From the Cabinet Shop: English Brown Oak

Successful rooms are more than well proportioned spaces. Scale and context within the larger home are important as is the capture of a particular view through a window or door. The even distribution of natural light that comes through the windows and doors helps to determine our comfort in a space. We fill our spaces with furniture and cover our floors with rugs in an effort to humanize empty space. We then personalize our enviroment to make it our own. Our choices range from those that shape raw space to the selection of materials that will define the character of those spaces. Somewhere along the line that represents the continuum of decisions, a material selection has to be made that sets the overall tone for each room.

The use or function of a room will determine whether or not a single material takes primacy or if the materials need to balance one another. Think about a bathroom and tile and stone decisions weigh most heavily. A Kitchen, on the other hand, usually requires a balance of several selections. In a Library, the cabinets and bookshelves create the bones for the space. In choosing those finishes then, the millwork decision goes a long way towards determining the personality of that room.

The personality of a room is often a reflection of the personality of the client; occasionally a client has preferences but more often than not, we’re asked to make material selections that are appropriate in terms of both function and character. I selected English Brown Oak recently for a clients Library because of it’s inherent character. Oak works well (meaning a cabinet maker can work with it) and for a client interested in the texture that a relatively open grained wood species delivers, oak is an appropriate choice. Although a great many interiors and a considerable amount of fine furniture has been produced from both American red and white oak, English brown oak is unique in color and it is the color of this specie that is its specific signature.
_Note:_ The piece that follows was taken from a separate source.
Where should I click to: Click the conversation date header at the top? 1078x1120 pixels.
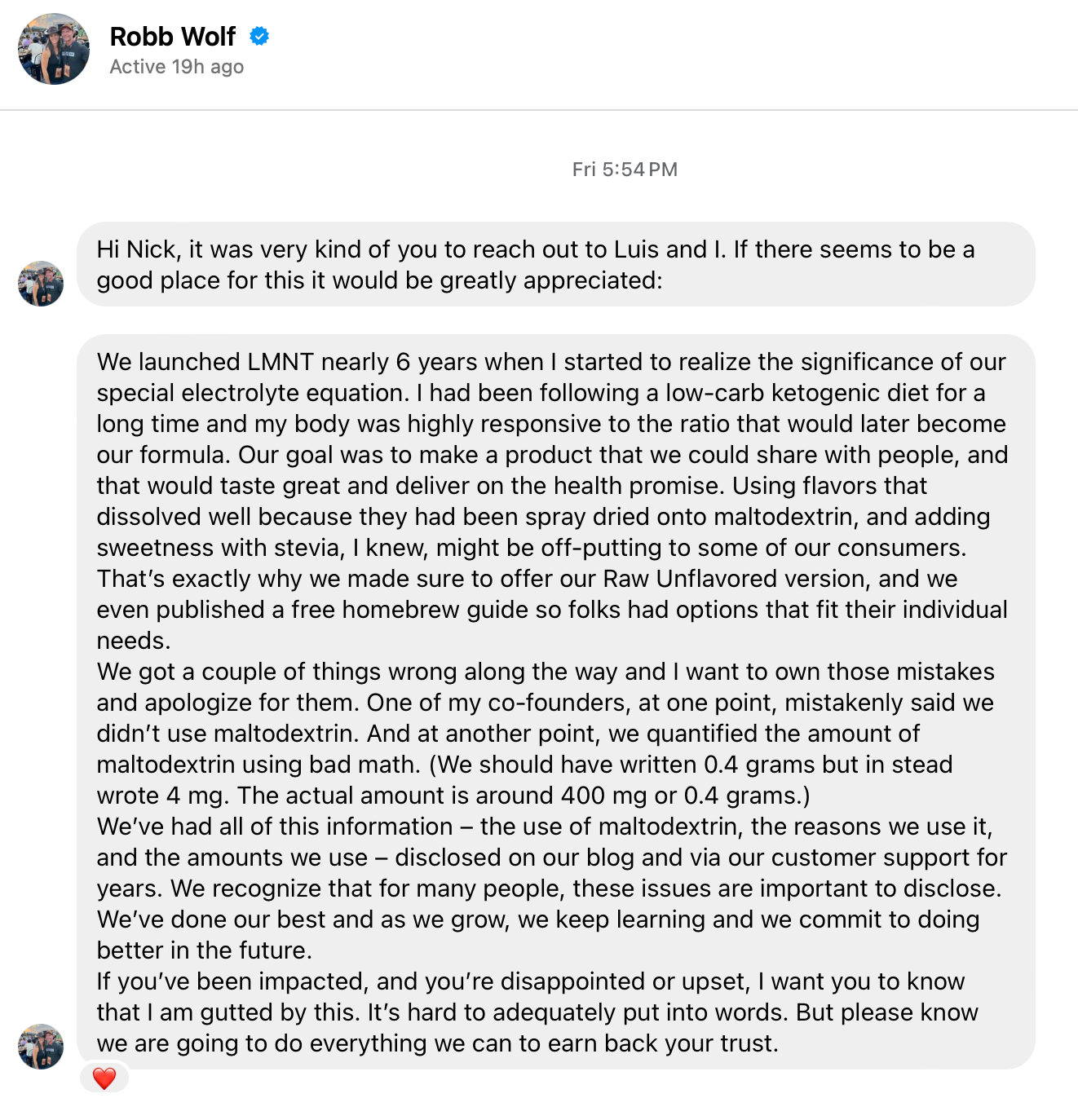point(624,169)
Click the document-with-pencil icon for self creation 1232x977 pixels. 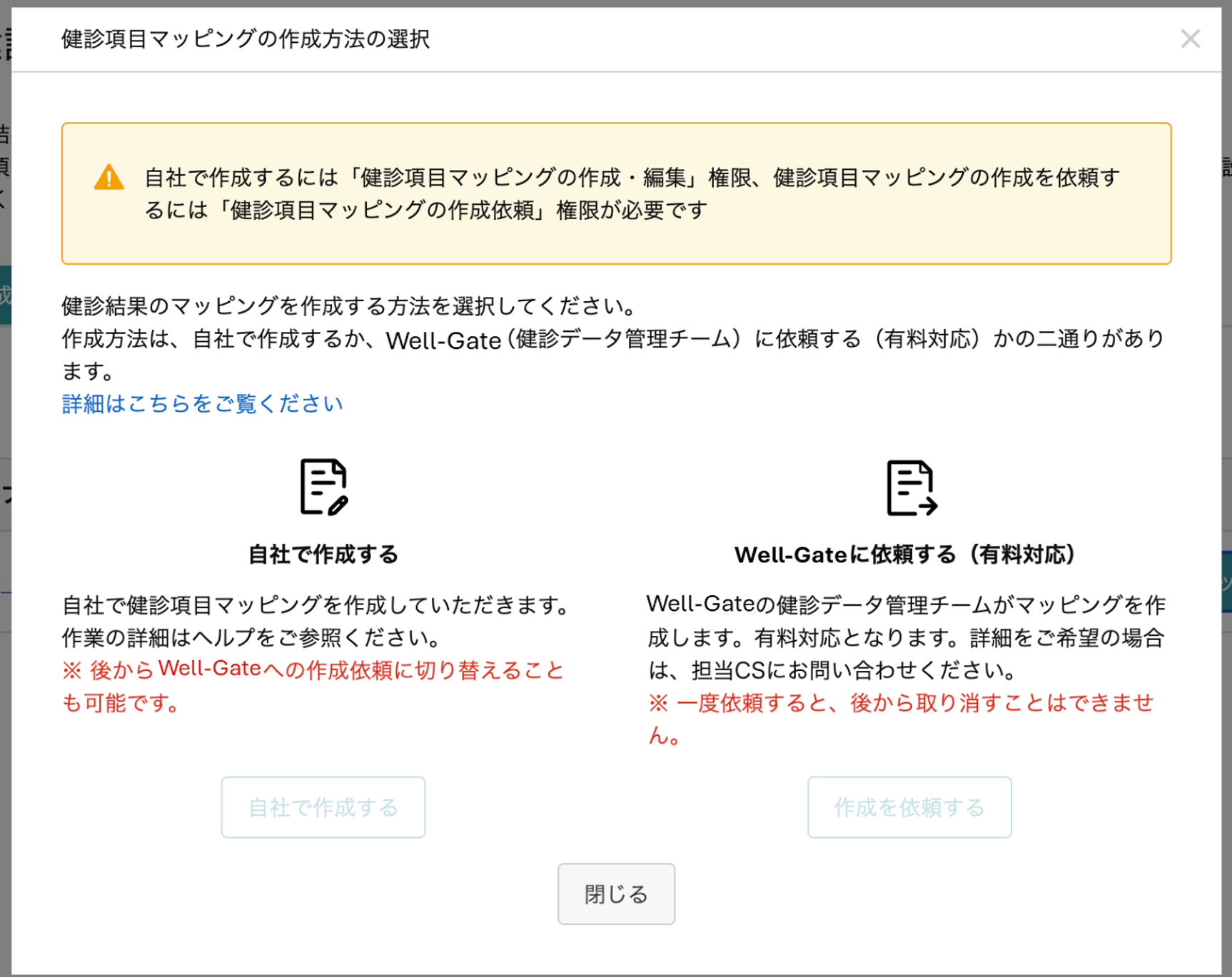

All woods show a variety of color. Unfortunately, when finished, most American oak has a tendency to look either pink or green – unless it’s been stained so dark as to look the color of espresso. In fact, a great amount of oak furniture produced in this country was “fumed” – actually ammoniated – in an effort to disguise some of its natural character and give it a color closer to the rarer honeyed tones of English Brown Oak. Naturally brown with a color range that moves from honey to walnut, the color of English Brown Oaks is a result of a fungus that attacks something like one in five hundred European oak trees. No damage is done to the structure of the wood but the color is enhanced.

While it’s true that rare things have their own value, if you’d like to invest in a wood selection that is beautiful in its natural, neutral brown color and if you’re looking for a wood that will subtly age to a darker and richer tone, you should consider English Brown Oak.